Uma das advogadas que está com casos contra a Elite Acting, Sabrine Gasperin, afirma que identificou um modo de agir semelhante:
— O ponto é esse: há uma oferta muito grandiosa, com uma grande vantagem, sempre tentando um modo a induzir a pessoa a uma carreira, em que a pessoa é única, e que tem perfil para um curta metragem, um teatro… e a gente identificou que esses contratos não são cumpridos — explicou Sabrine.
O caso já foi parar na Polícia Civil, que já recebeu ao menos 20 boletins de ocorrência por estelionato. O fato está sob investigação da 1ª Delegacia de Polícia de Porto Alegre. O delegado Paulo César Jardim afirma que a apuração ainda está em fase inicial.
O Procon também já recebeu denúncias contra a empresa. São 27 expedientes abertos no último ano, segundo o órgão. Já no site Reclame Aqui, que reúne queixas de consumidores, são 56 reclamações de consumidores que se sentem lesados.

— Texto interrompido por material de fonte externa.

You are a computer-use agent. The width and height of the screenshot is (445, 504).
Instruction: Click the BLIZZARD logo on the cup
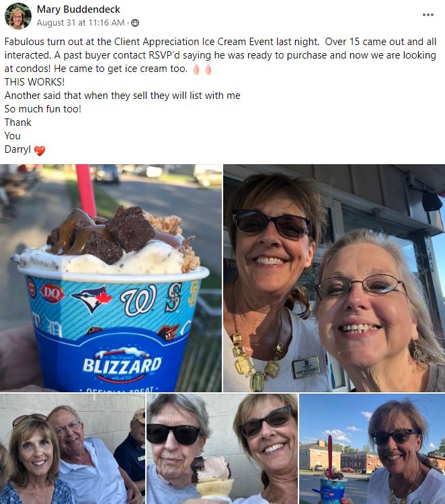click(122, 365)
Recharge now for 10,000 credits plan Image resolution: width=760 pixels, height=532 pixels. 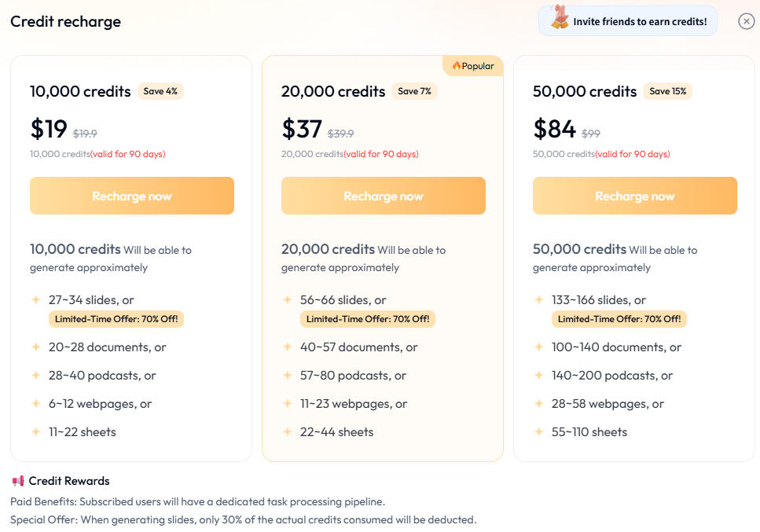[132, 196]
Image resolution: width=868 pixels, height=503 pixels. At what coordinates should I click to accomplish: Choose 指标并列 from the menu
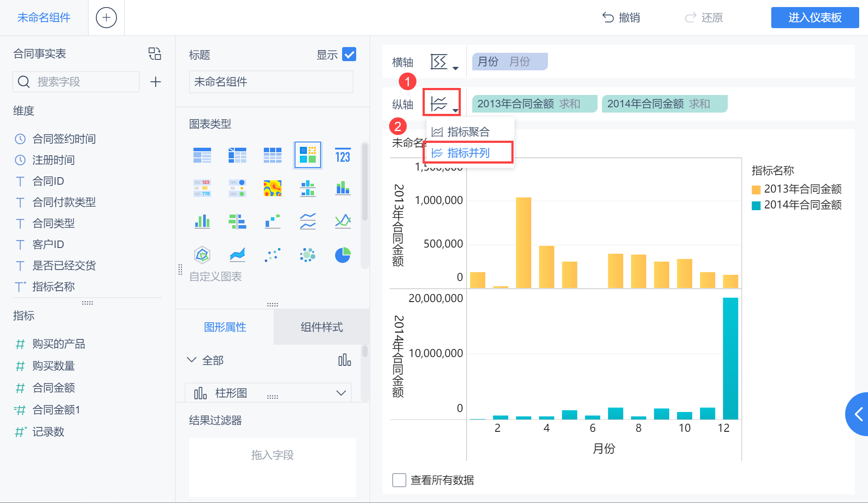[x=468, y=153]
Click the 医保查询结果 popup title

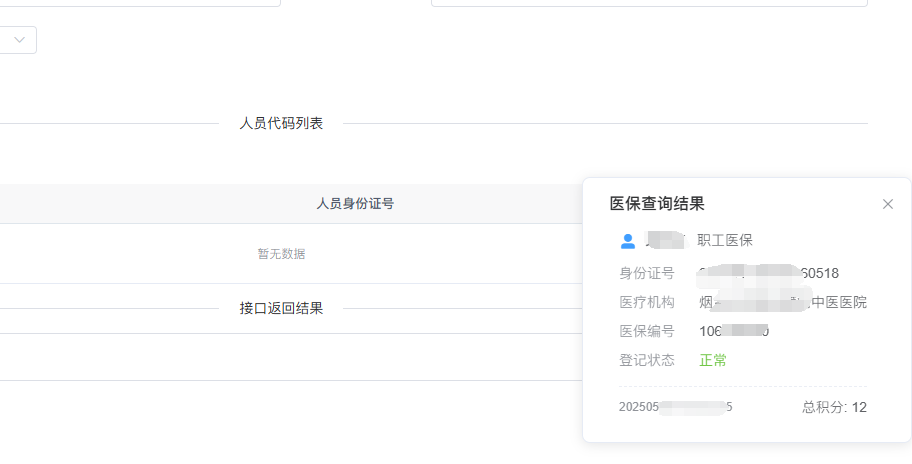[x=657, y=204]
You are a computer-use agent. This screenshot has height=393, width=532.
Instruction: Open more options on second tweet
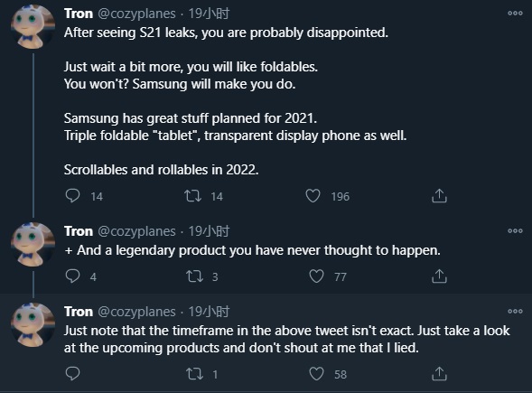click(515, 230)
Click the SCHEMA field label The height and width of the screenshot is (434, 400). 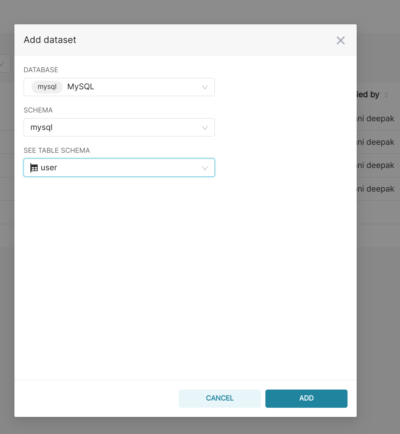[38, 110]
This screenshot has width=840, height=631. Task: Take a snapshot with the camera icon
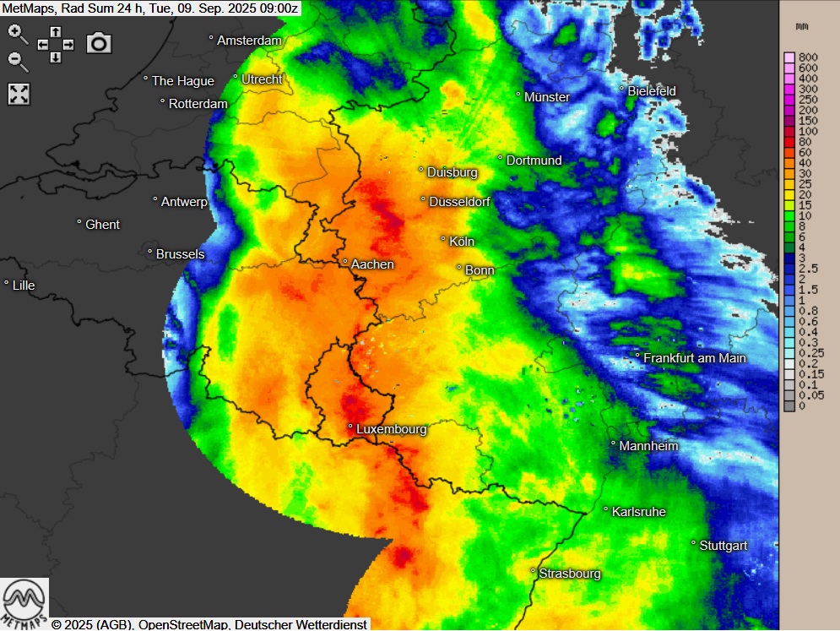[99, 43]
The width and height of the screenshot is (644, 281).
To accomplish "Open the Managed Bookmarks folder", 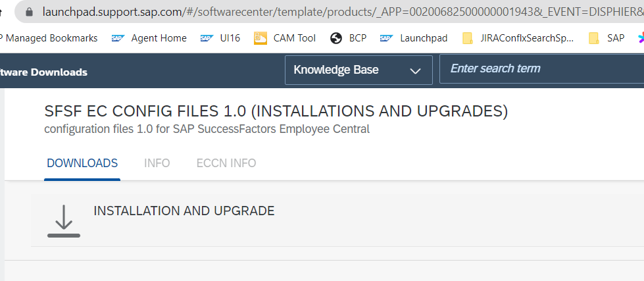I will coord(49,38).
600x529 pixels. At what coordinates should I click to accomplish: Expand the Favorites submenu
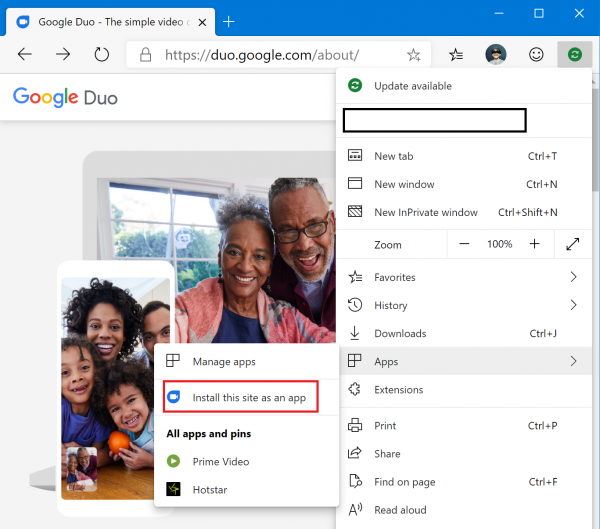click(464, 277)
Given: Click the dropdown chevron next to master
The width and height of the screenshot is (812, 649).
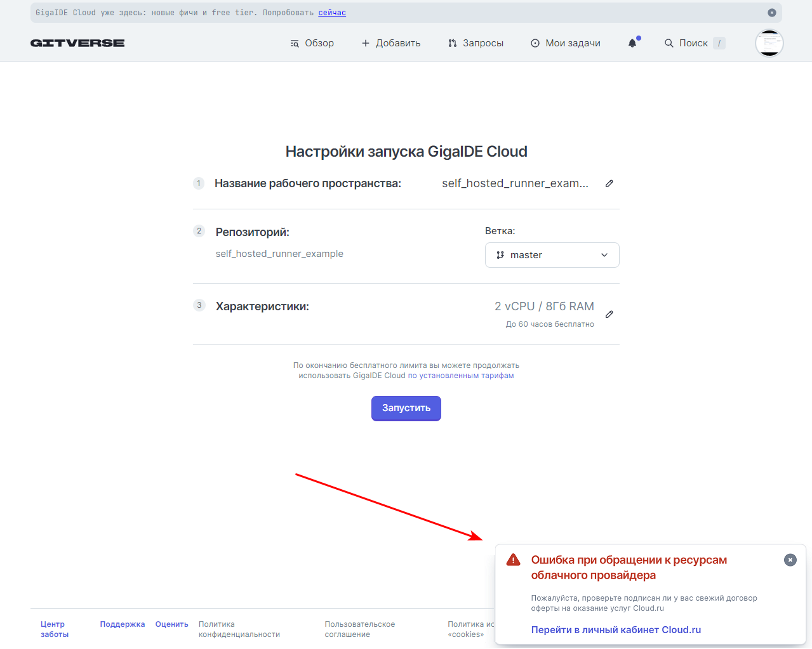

Sede da escola foi abandonada
O GDI também foi até a sede da escola, que fica no nono andar de um prédio na Rua dos Andradas, no centro de Porto Alegre, onde os alunos tiveram as aulas. O síndico informou que a Elite Acting deixou o prédio no período da enchente e nunca mais voltou. Nem a chave deixou. Alunos revoltados com a falta de explicações estão indo frequentemente até o endereço.
Apesar de o abandono da sala ter ocorrido na enchente, desde o ano passado o dono da sala tem cobrado com ações na Justiça a falta de pagamento. Na mais recente, em julho deste ano, pediu R$ 125 mil de aluguéis atrasados, danos morais e honorários advocatícios.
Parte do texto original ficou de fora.